SMS trailers at Uboot
We developed a cool algorithm to add informational trailer texts to SMS at Uboot. It was online from mid 2000 to mid 2011 (when Uboot stopped doing SMS). I developed this algorithm together with my colleague Mike. So that it doesn't get lost forever, here is a description of it :-)
The general situation was this:
- The users may send SMS from Uboot to phones
- SMS have fixed length (e.g. single part SMS contains 160 characters)
- The user may well type fewer than the maximum number of characters (e.g. 100 characters, resulting in a 1-part SMS with a maximum length of 160 characters)
- We can use this space to promote Uboot (e.g. add "Sent by www.uboot.com" text)

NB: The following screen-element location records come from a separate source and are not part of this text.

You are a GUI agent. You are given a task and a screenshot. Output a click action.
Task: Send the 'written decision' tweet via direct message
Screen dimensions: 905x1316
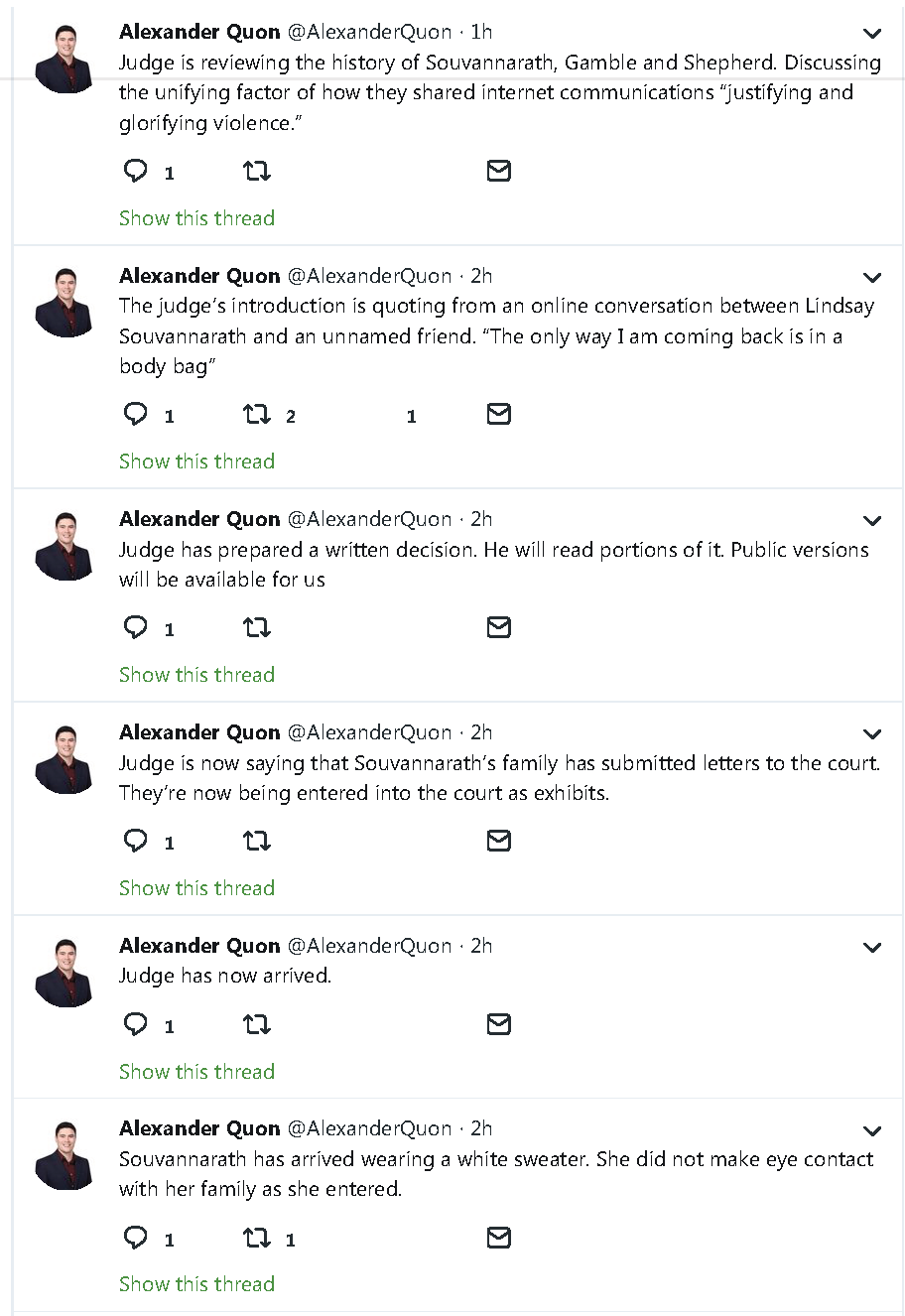click(x=498, y=627)
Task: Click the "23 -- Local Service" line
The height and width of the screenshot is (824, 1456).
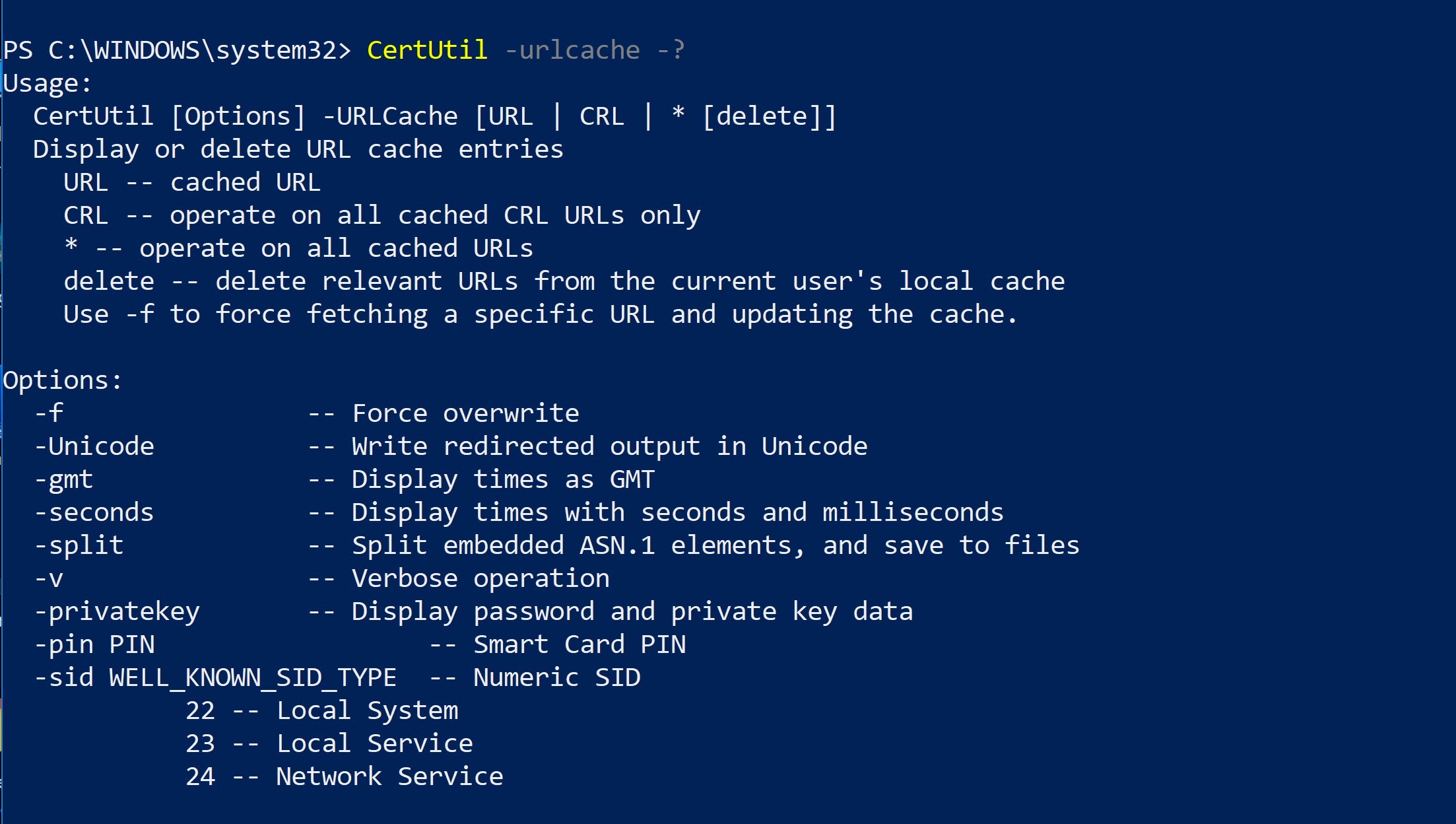Action: tap(329, 743)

- We realized we needed a trailer system to define what text should be added to which SMS under which circumstances
Requirements:
- Texts should be stored in a separate file/files or DB (i.e. not in the middle of the source code)
- Different SMSs have a different number of free characters at the end (from zero characters upwards). It would be nice to put longer texts on those SMS which have more characters free.
- Users speak different languages (English, German, ..)
- It would be nice to put variables in the text (e.g. "Sent by USERNAME")
- The text depends on various other factors: Is the recipient the telephone number of a registered user?
We came up with the following solution. We called it "Table with Wildcards". Inspired by crontab, we used a file, one line of the file per rule.
- Each line had a set of columns for the conditions (language,..) with values such as "de" (single value), or "en,de" (multiple values), or * (any value is acceptable)
- The last column of the file was the text
- The text may contain variables such as ${USER}
For example:
language recipient-registered text en yes Sent by ${USER} on Uboot en no Sent by ${USER} on www.uboot.com en yes Sent by Uboot en no Sent by www.uboot.com * * Uboot * no www.uboot.com de yes Verschickt von ${USER} auf Uboot
The algorithm would do the following, when sending a particular SMS:
- Search through the file, finding all rules that matched the condition, take the texts
- Expand variables in the texts
- See how many characters are available in the user's SMS
- Throw away any texts (with variables expanded) which are longer than the available space
- Take the longest text out of the remaining text
- If there are more than one texts with the same length, choose one at random
- If no text matches, simply use no trailer (e.g. if only 1 character is free, it's unlikely a useful trailer will be defined with that length)
The advantage of this algorithm is, given two users who send an SMS with the same amount of space free, different trailers may be the longest, depending on how long their username is.